### WHAT IS EXPECTED
Each line from the one that contains "NEWS (832, 39)" down to the last line of the material should be retyped exactly as it stands.
++++++++
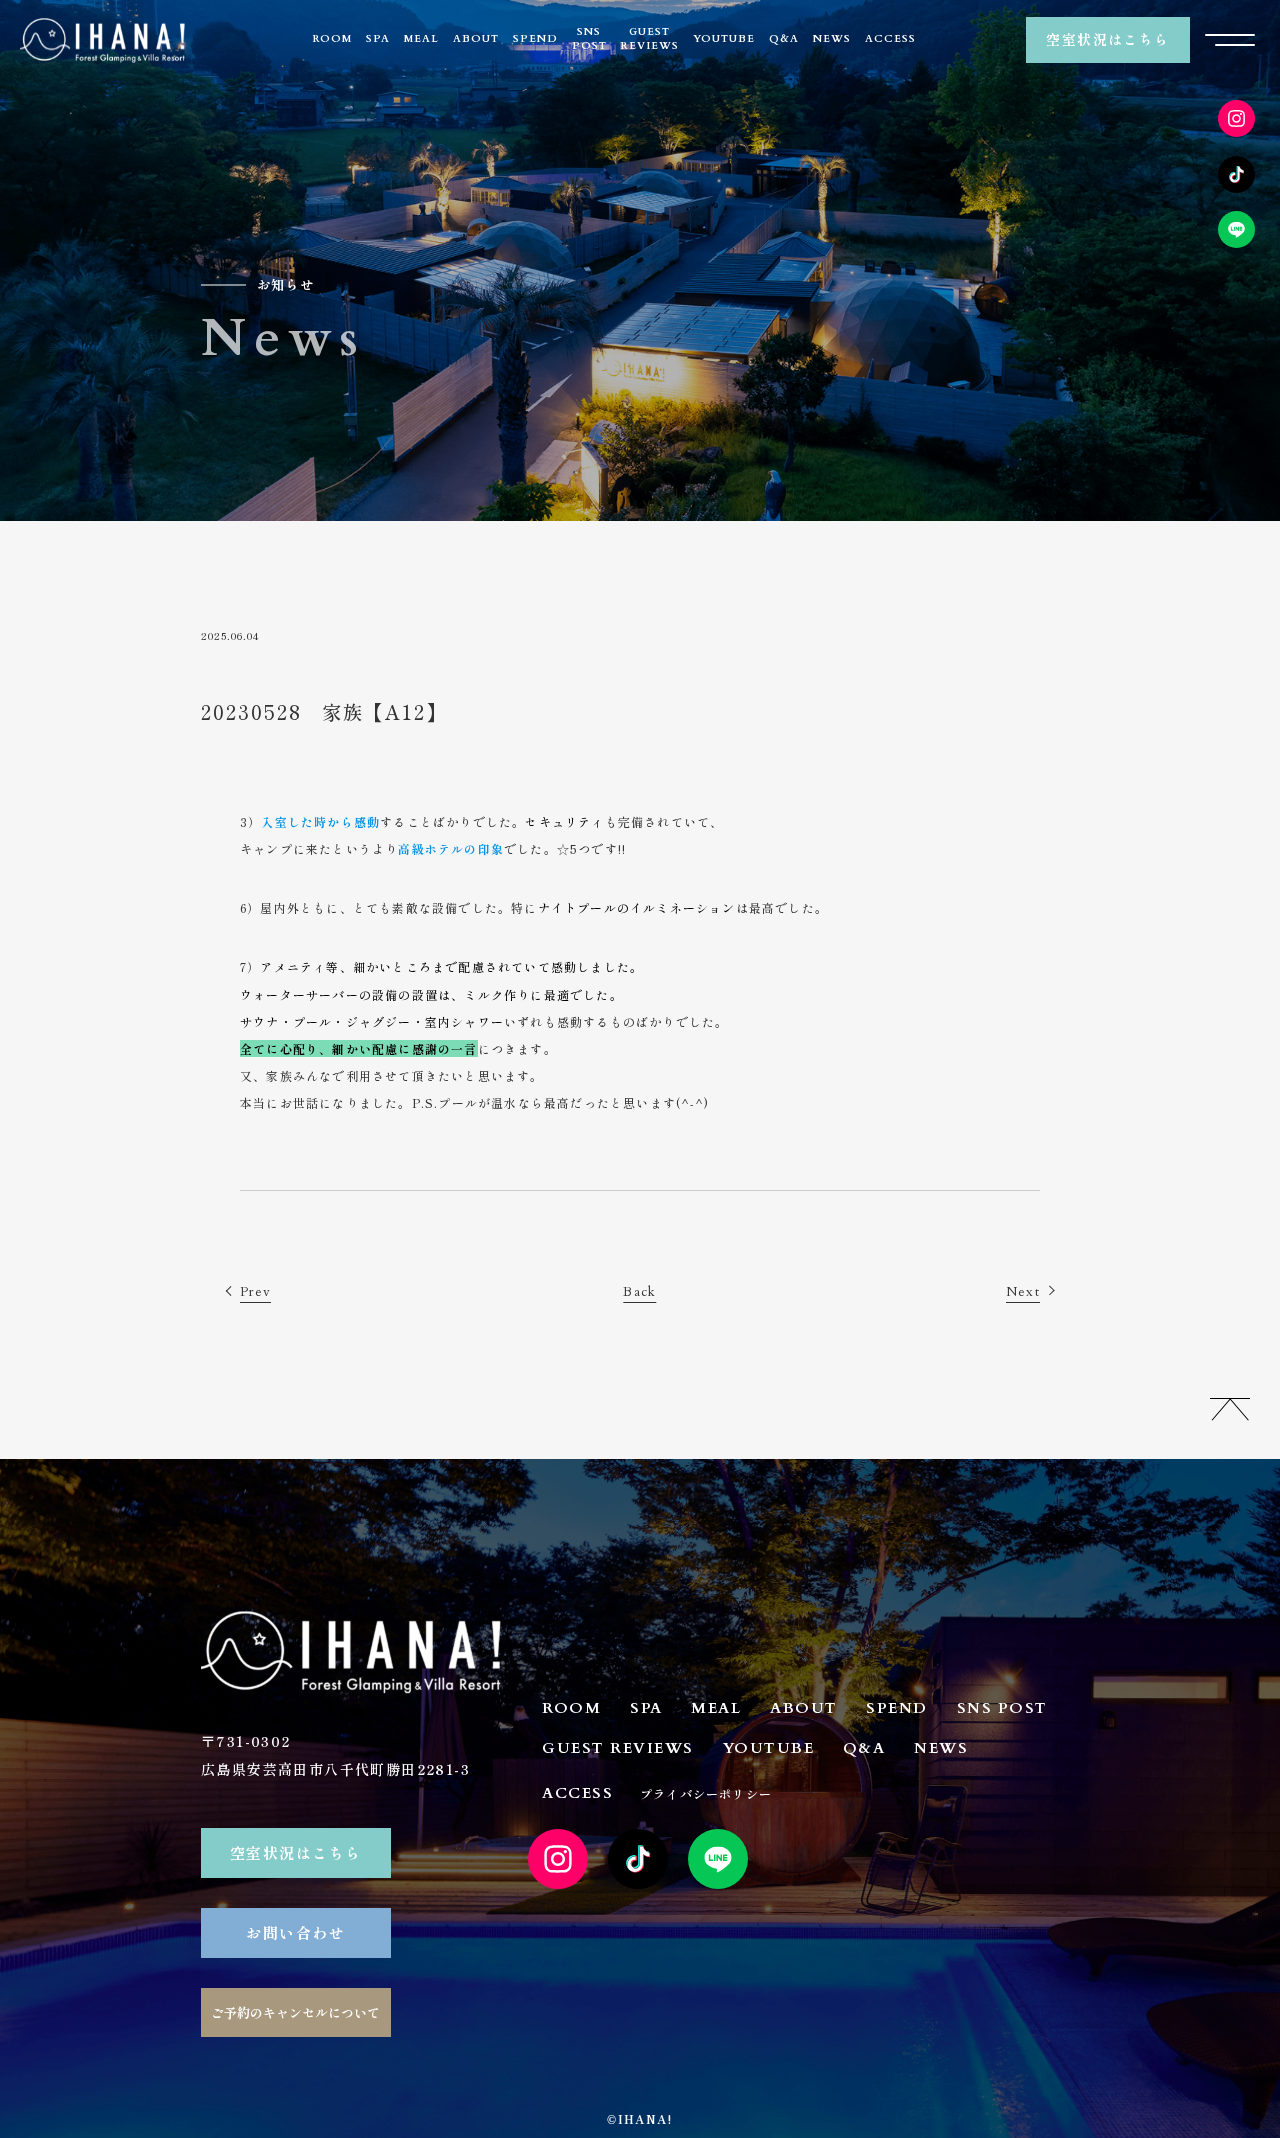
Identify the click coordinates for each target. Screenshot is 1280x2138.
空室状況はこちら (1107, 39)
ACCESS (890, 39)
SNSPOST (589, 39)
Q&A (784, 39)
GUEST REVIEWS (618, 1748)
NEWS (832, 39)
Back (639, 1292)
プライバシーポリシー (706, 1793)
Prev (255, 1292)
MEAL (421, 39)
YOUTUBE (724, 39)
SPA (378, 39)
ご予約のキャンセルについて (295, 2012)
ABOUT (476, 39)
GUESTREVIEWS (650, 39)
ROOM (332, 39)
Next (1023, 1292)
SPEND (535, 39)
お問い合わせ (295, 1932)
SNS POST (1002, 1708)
++++++++
### EXERCISE OUTPUT
NEWS (832, 39)
Back (639, 1292)
プライバシーポリシー (706, 1793)
Prev (255, 1292)
MEAL (421, 39)
YOUTUBE (724, 39)
SPA (378, 39)
ご予約のキャンセルについて (295, 2012)
ABOUT (476, 39)
GUESTREVIEWS (650, 39)
ROOM (332, 39)
Next (1023, 1292)
SPEND (535, 39)
お問い合わせ (295, 1932)
SNS POST (1002, 1708)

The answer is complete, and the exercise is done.